In collaborative research led by The Pirbright Institute, scientists have generated a ‘hybrid’ foot-and-mouth disease virus (FMDV) with improved stability, which will increase its effectiveness when administered as a vaccine. They targeted the Southern African Territories (SAT) 2 serotype viruses, which are among the least stable of the seven different types of FMDV.
Developing vaccines for SAT serotypes is particularly challenging as they exhibit huge amounts of variation, so adapting the vaccine viruses to keep up with field strains is a constant battle. They are also highly sensitive to changes in pH and temperature, meaning their outer shells, known as capsids, dissociate more easily into subunits. SAT2 vaccines, which are made from inactivated virus, therefore readily break down without constant refrigeration. As effective vaccines require intact capsids, this reduces the protection that the vaccine can offer.

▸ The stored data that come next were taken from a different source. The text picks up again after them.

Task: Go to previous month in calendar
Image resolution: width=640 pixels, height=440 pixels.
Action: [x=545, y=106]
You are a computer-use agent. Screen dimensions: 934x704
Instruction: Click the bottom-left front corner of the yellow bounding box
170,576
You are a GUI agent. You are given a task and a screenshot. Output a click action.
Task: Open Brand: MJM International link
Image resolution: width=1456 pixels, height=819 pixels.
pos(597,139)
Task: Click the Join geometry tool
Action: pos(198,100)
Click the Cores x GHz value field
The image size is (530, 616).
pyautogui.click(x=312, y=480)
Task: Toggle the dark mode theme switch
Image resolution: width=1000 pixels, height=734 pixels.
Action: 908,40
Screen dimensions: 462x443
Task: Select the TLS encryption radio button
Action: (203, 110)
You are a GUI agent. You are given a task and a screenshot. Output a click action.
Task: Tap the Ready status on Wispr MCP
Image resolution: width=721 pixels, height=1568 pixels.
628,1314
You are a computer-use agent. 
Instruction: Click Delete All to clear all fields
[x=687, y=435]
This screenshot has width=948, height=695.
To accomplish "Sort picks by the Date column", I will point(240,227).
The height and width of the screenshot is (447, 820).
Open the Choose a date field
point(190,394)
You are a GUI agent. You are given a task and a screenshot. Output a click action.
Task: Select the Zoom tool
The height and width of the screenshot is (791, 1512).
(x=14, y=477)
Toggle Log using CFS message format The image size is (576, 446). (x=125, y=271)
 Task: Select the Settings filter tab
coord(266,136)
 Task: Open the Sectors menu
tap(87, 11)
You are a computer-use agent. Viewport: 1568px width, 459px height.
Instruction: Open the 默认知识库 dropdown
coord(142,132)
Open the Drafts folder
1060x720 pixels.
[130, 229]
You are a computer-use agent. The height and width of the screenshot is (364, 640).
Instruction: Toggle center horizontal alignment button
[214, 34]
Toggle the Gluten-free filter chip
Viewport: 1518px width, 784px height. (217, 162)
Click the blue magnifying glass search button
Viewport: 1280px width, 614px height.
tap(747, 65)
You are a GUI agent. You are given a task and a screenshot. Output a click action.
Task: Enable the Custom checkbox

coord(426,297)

However, advances in reverse genetics and structural analysis have allowed scientists to take a deeper look at why these capsids are more prone to breaking down, and what characteristics they can change in order to make them more stable.
In their paper published in Scientific Reports, the team genetically engineered a ‘hybrid’ SAT2 virus by replacing most of its internal material with that of an O serotype virus, which is known to be inherently more stable. The resulting hybrid and wild type vaccines were then exposed to elevated temperatures and only the hybrid was shown to induce antibody responses predicted to protect against FMD infection. The researchers were also able to quantify the amount of intact capsids left after heat treatment using new techniques.
“This was particularly exciting for us, as we could see exactly how our changes to the hybrid genome altered the number of viruses that could survive at higher temperatures. This allows us to make informed decisions about which parts of the virus we should change to make it more stable, and allow vaccine viruses to survive transport or storage in places where cold chains are often sporadic”, said Dr Julian Seago, head of the Molecular Virology group at Pirbright.
After extensive testing the team were able to identify that VP4 (an internal capsid protein) was vital for the increased stability of the modified SAT2 virus. “Advances in technology have allowed us to progress this research and show how switching serotype proteins, particularly the VP4 subunit, can be an effective method for improving other FMD serotype vaccines,” said Dr Seago.